って事で、彼氏である比呂士を呼び出した。
「で?例の物は持って来てくれたの?」
「診察もせずに薬だけなんてもらえるはずがないでしょう?」
「はぁ!?なら何しにきたのよ!!」
「あなたの看病をしにですよ。」
比呂士のお父さんは病院の先生だ。
開業医ってヤツで比呂士の自宅横で医院を経営している。
だから薬貰ってきてって頼んだんだけど・・・・・。
「看病って・・・。別にいいよ。寝てりゃ治るだろうし。」
「そういうわけにもいきません。愛する彼女が風邪と聞いて何もせずになんていれるはずがありません。」
「またそんなセリフを恥しげもなく・・・・」
「とりあえず病院まで私がお連れしましょう。」
「ちょっと待ってよ!!」
起きるのしんどいし、病院行くのだるいから薬持ってきてって言ったのに!!
それじゃぁ何の意味もないじゃん!!
「病院はいいよ。薬貰ってこれなかったなら市販の薬でいいから買ってきてくれない?」
「いけません。ちゃんと診察してもらわないと。」
「どうせ風邪だって!病院行っても同じ事言われるだけだよ!」
「素人判断はいけません。

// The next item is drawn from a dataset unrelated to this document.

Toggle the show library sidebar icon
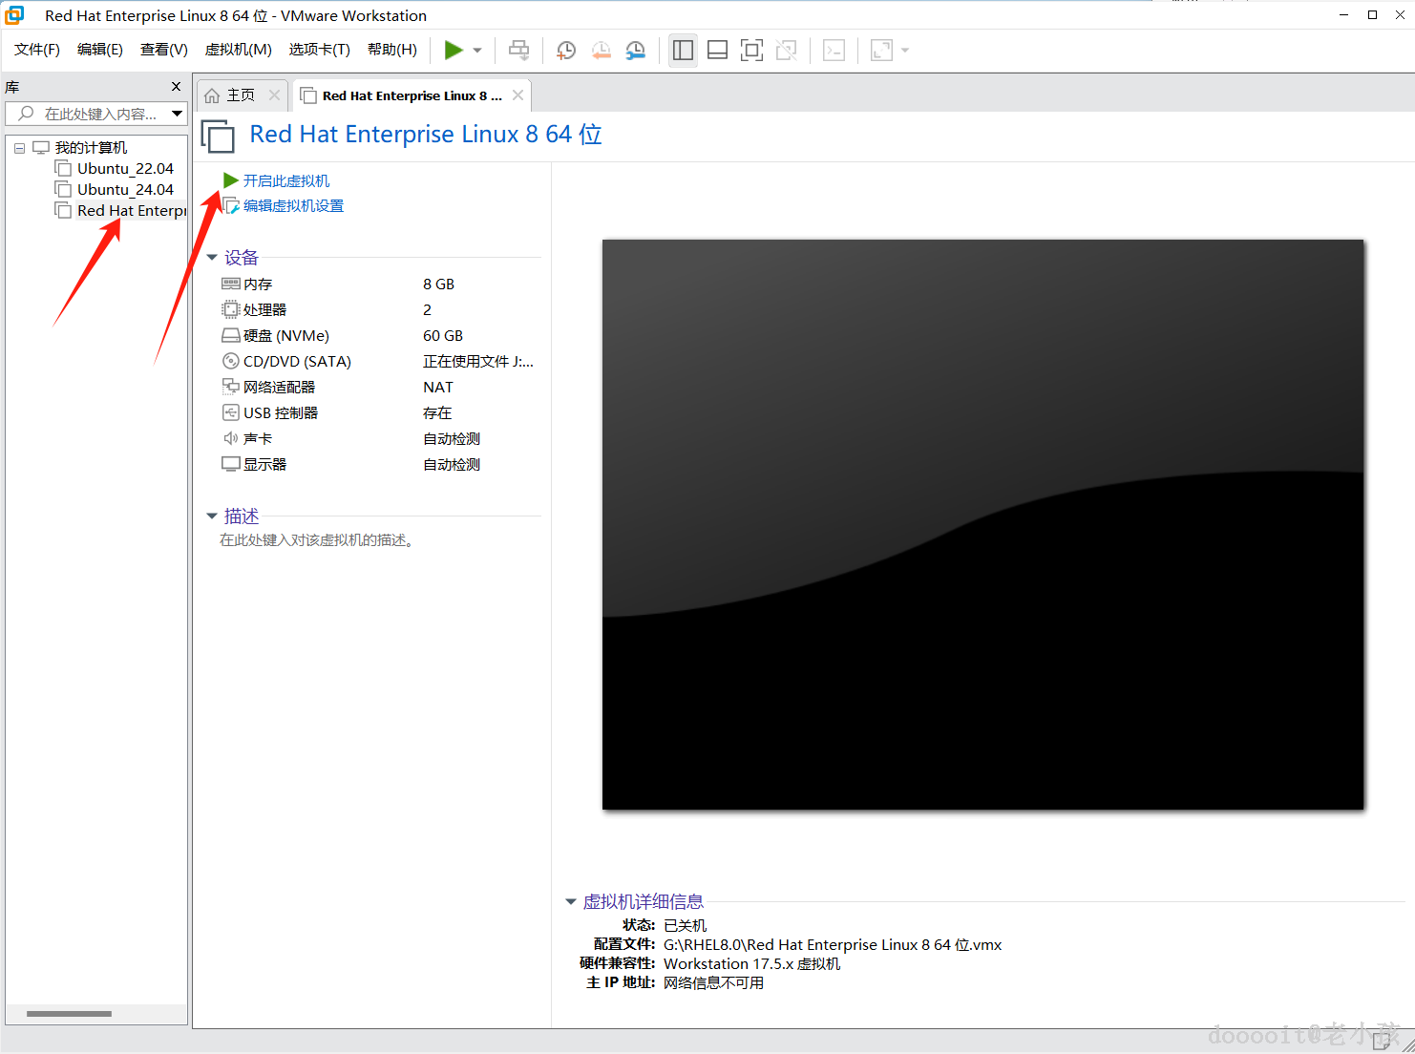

」
なんなのよもぉ~!!
こんな事なら電話するんじゃなかった!!
てきぱきと「ではまず着替えてください。」とか指示を出してくる比呂士だけど
マジで行きたくな~い!!
「あ、なんか元気になってきたかも!!」
「そんな嘘をついても無駄ですよ。」
「も~!!!本当に病院とかやだ!!しんどいもん!」
「では私が抱き上げてお連れしましょう。」
「そんな恥しい事できるわけないでしょう!?」
比呂士なら本当にやりかねない!
もうここは泣き落とすしかない!?
「ねぇ、こんなに嫌がってるのに無理やりなんて酷くない?」
「そんな顔してもダメですよ。あなたの為ですから。」
「はァ・・・。」
「溜息をつきたいのは私ですよ。仕方ないですね・・・ではちゃんと病院に行くならご褒美をあげましょう。」
「ご褒美って・・・小さい子供じゃあるまいし・・・。」
「病院が嫌だなんて駄々をこねてる時点で十分子供ですよ。」
悔し~い!!
行けばいいんでしょ!!行けば!!
ってなわけで・・・・・・嫌々ながらも病院に行き、診察を受けてきた。
で、診察を終えた私と比呂士との会話が冒頭の会話である。
「ではお約束通りご褒美を差し上げなくてはなりませんね。」
「じゃぁ・・・・なにか甘い物がいい。」
子ども扱いは嫌だけど、貰える物は貰っとかなきゃね!!
比呂士からご褒美もらえるんなんて滅多にないし!
何がいいかな~?
アイスにしようかな?プリンでもいいな・・・・。
そんな事を考えながら病院の外に出た時
隣に並んだ比呂士に肩を叩かれた。
「そうですか。ではこれを・・・」
「え?」
これ?これって何?
そう思って比呂士の方を見上げたと同時に、唇に柔らかい温もりが・・・・・・。
放心状態で立ち尽くす私に、「甘かったですか?」
なんて言いながら、眼鏡を光らせ微笑む比呂士が憎らしくて
アッカンベーと舌を出して拗ねた素振りを見せたけれど、
確かにそれは・・・・甘い、甘いご褒美だった。
ご褒美のキス
(風邪うつっても知らないから)
(私もご褒美は甘い物がいいです。)
(バカじゃないの!!)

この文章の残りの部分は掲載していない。